Il Consiglio di Stato ha risposto all’interpellanza del deputato UDC Tizano Galeazzi che chiedeva lumi sul concorso pubblico relativo alla fornitura di un milione di mascherine chirurgiche aperto il 20 febbraio scorso assegnato poi, a suo dire, a una «società-bucalettere con sede nei Grigioni» con un centro di produzione a Bioggio. L’Esecutivo ha ribadito al granconsigliere l’assoluta regolarità del mandato assegnato e delle verifiche effettuate, rimandando al mittente le accuse.

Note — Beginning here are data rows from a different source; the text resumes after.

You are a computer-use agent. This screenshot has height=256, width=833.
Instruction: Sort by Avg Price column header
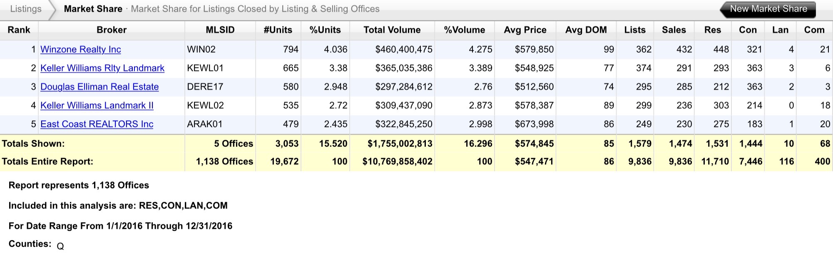click(525, 30)
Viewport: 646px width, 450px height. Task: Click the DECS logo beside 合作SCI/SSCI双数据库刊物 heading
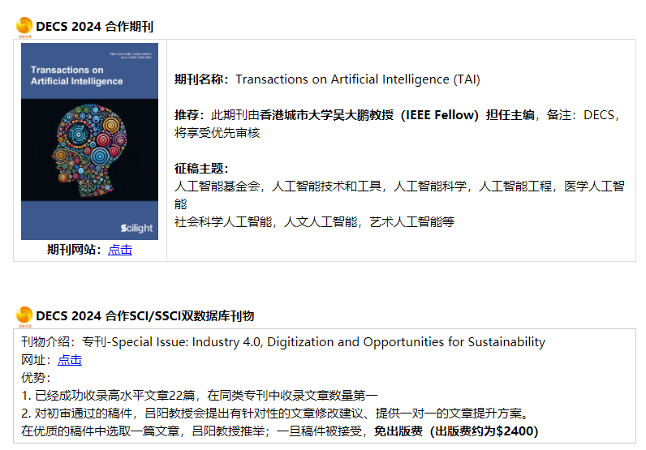(24, 315)
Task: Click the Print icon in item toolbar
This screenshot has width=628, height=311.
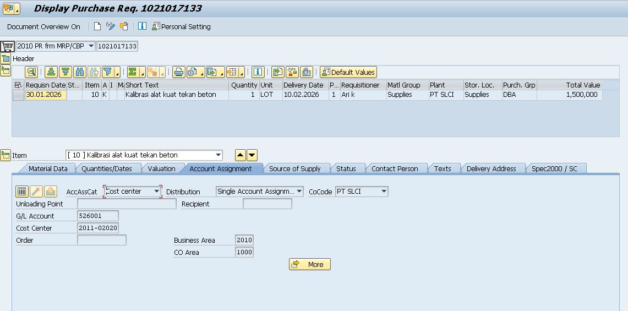Action: coord(178,72)
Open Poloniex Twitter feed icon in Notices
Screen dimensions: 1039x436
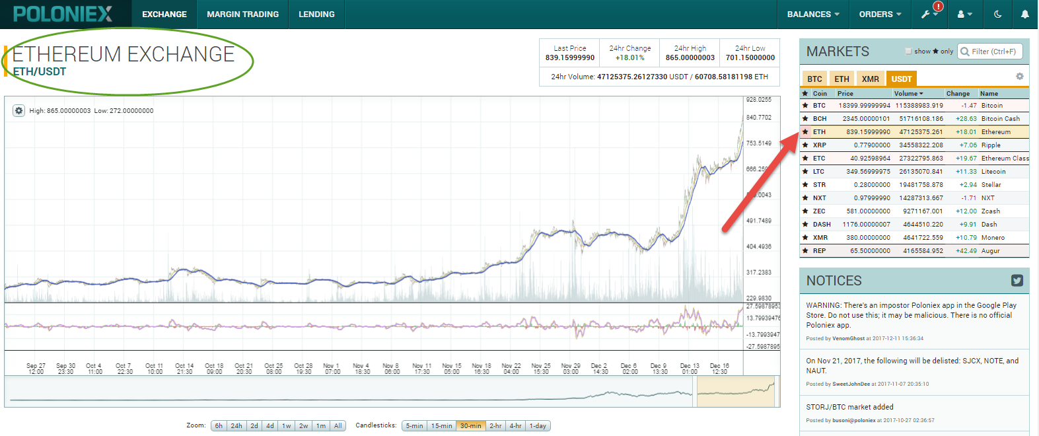pos(1017,281)
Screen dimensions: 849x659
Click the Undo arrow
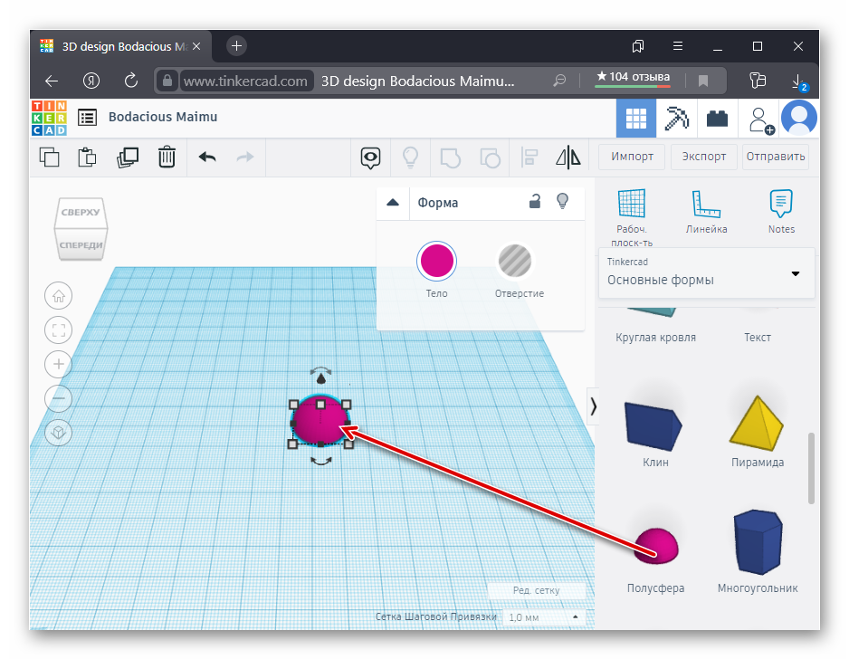point(207,157)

Nel suo atto parlamentare Galeazzi ipotizzava inoltre che parte delle mascherine potesse essere arrivata da oltreconfine. «Il tema fondamentale - ha spiegato in aula - sono i prezzi (con un 36% in meno delle aziende concorrenti). Dare 165 mila franchi a una società che non è nemmeno presente in Ticino, significa dimenticarsi dell’economia locale. È scandaloso che per una pura questione di prezzo non si sia voluto fare maggiori verifiche».
Netta la risposta del presidente del Governo Norman Gobbi e del direttore del DFE Christian Vitta. «Tutti gli elementi del bando di concorso sono stati rispettati. Nessuno ha fatto ricorso, né sul bando, né sul risultati», ha spiegato Gobbi. «Questa ditta - ha aggiunto - è stata verificata e sono stati effettuati sopralluoghi a Bioggio, dove è stata accertata la presenza di un centro di produzione. Questo mettere in dubbio l’onestà e l’agire dello Stato è lesivo: non si può giocare in questo momento con la legalità».
«Che la sede sia nei Grigioni o in Ticino cambia poco», gli ha fatto eco il direttore del DFE Christian Vitta. «La cancelleria, il farmacista cantonale e la sezione della logistica hanno fatto tutte le verifiche necessarie, anche sulla produzione in sede. Non si tratta quindi di un’attività fantasma. Né abbiamo elementi concreti che ci facciano pensare che le mascherine siano state importate da oltreconfine». Galeazzi ha quindi chiesto la discussione generale, bocciata con 53 no, 17 sì e 3 astenuti.